Materials and methods

Study population

Details of the methods of this population-based case–control study have been described previously (4,811). This study included 411 incident cases of biliary tract cancer (237 gallbladder, 127 bile duct and 47 ampulla of Vater), 895 biliary stone cases and 786 healthy controls randomly selected from the general population. With the use of a rapid reporting system at 42 collaborating hospitals in Shanghai, we captured >95% of the biliary tract cancer cases diagnosed in Shanghai between 1997 and 2001. Biliary tract cancer diagnosis was confirmed by pathology for 70% of the subjects and by medical records, surgical reports and imaging data for the remaining 30%. Biliary stone cases were selected from the same hospitals as cancer cases and were confirmed by abdominal ultrasound, medical and/or surgical records or pathologic material for those who underwent a cholecystectomy. Stone cases were frequency matched to cancer cases on age (5 year intervals), sex and hospital. Population controls with no history of cancer were randomly chosen from the Shanghai Resident Registry, which includes records of ∼6 million Shanghai residents. Controls were frequency matched to cancer cases on gender and age (5 year intervals).

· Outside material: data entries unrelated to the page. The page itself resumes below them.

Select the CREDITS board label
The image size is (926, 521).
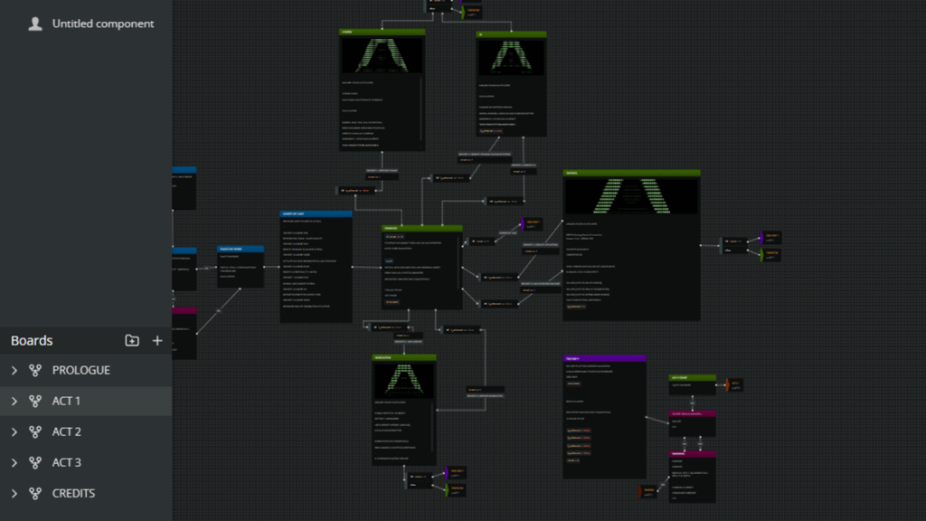pos(73,493)
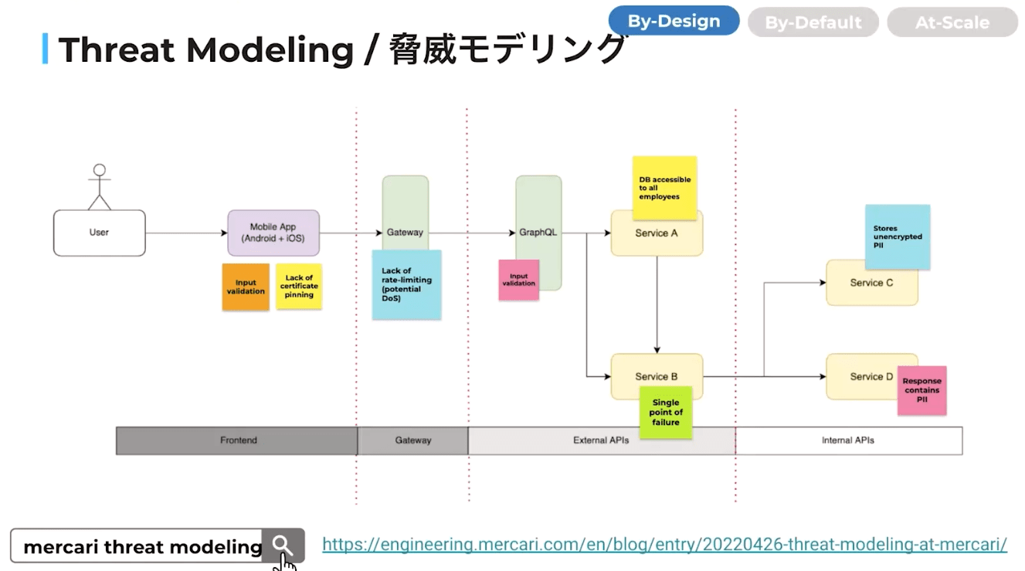Select the By-Design tab pill
The image size is (1025, 571).
673,22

Data and specimen collection

In-person interviews were conducted with each participant at the time of enrollment by trained interviewers using a structured questionnaire to collect information on factors potentially related to biliary tract cancers and stones. Cases were interviewed within 3 weeks of diagnosis. The response rate for interviews was >95% among cases and 82% among controls. Interview concordance on responses to key questions administered twice to 5% of randomly selected subjects was >90%. Weight and height were measured at the time of interview. Biliary stone status was determined in nearly all cancer cases by self-reported history, surgical reports, imaging or ultrasound results and in controls using self-reported history or abdominal ultrasound (85% of controls).

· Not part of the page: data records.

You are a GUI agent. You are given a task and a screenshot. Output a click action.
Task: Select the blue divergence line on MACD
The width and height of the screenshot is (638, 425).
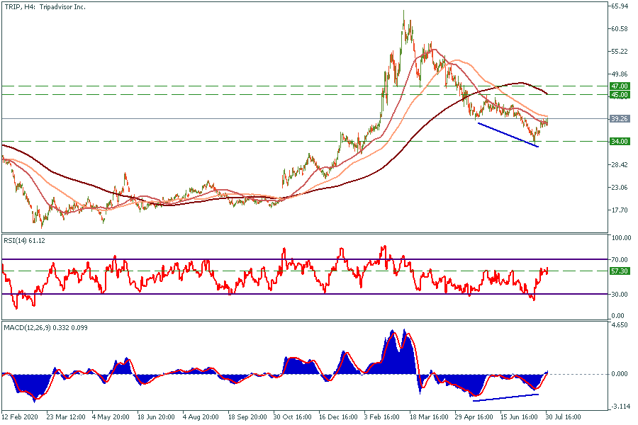(x=505, y=397)
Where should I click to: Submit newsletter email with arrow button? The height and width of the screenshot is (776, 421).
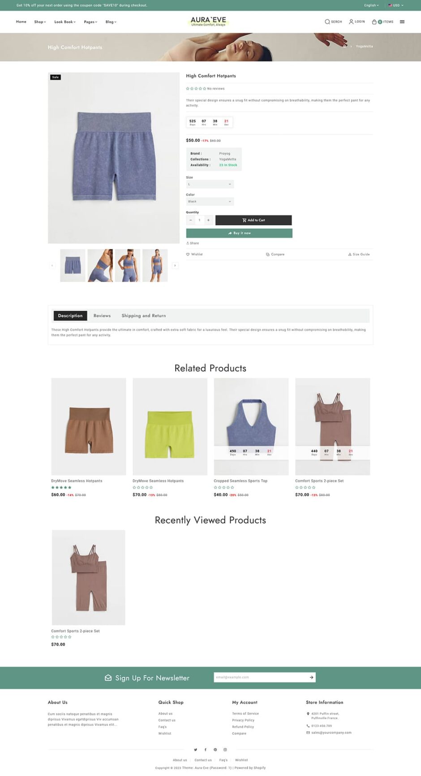click(311, 677)
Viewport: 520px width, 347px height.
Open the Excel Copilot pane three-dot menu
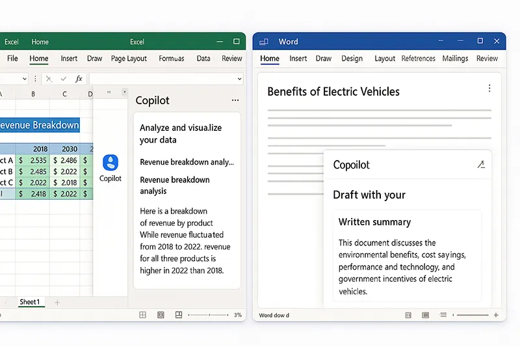tap(235, 101)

Blood processing and genotyping

Overnight fasting blood samples were collected from >80% of the participants who gave consent for blood collection. DNA was extracted from buffy coat by the phenol–chloroform method at the National Cancer Institute laboratory. Genotyping was conducted using optimized TaqMan assays (Applied Biosystems, Foster City, CA, http://snp500cancer.nci.nih.gov) at the National Cancer Institute’s Core Genotyping Facility (http://cgf.nci.nih.gov/home.cfm). For ESR1, we genotyped two intronic (rs2234693 and rs3841686) and two exonic single-nucleotide polymorphisms (SNPs) (rs1801132 and rs2228480), whereas in ESR2, we genotyped one exonic SNP (rs1256049) and one in the 3′ untranslated region (rs4986938). These SNPs were selected in silico based on possible functional significance and a minor allele frequency of at least 10% in Asians in the National Cancer Institute SNP500Cancer Database (http://snp500cancer.nci.nih.gov) (12). Successful genotyping was achieved for 98–100% of DNA samples for all SNPs. A quality control process was undertaken to assess potential misclassification of genotyping results where 80 replicate samples from four quality control subjects were genotyped. The concordance between replicate samples was >99%. Among control subjects, genotype frequencies for each SNP were examined for deviation from Hardy–Weinberg equilibrium using the χ2 test.

Statistical analysis

Gallbladder cancer cases were compared with control subjects without a history of cholecystectomy; bile duct and ampulla of Vater cancer cases were compared with all control subjects; and biliary stone cases were compared with control subjects who did not have biliary stones. Risk estimates were calculated for the additive and dominant genetic models using the most common homozygous genotype as the referent category. We used unconditional logistic regression analysis to calculate odds ratios (ORs) and 95% confidence intervals (CIs) of each biliary tract cancer and stone subsite in relation with each SNP and adjusted for age and sex. Additional models were run with further adjustment for biliary stone status (for cancer risk), body mass index (BMI), cigarette smoking, alcohol drinking and females’ reproductive and menstrual factors such as use of oral contraceptives, parity, age at menarche, age at menopause, age at first birth and breast feeding to evaluate whether the risk of cancer was confounded by these factors. Factors that changed the risk estimate by >10% were retained in the model. Tests of linear trend using an ordinal variable for the number of copies of the variant allele (0, 1 or 2) were conducted to assess a potential dose–response effect of genetic variants on biliary tract cancer and stone risk (13). The Breslow-Day test was conducted to test the homogeneity between ORs in stratified analyses.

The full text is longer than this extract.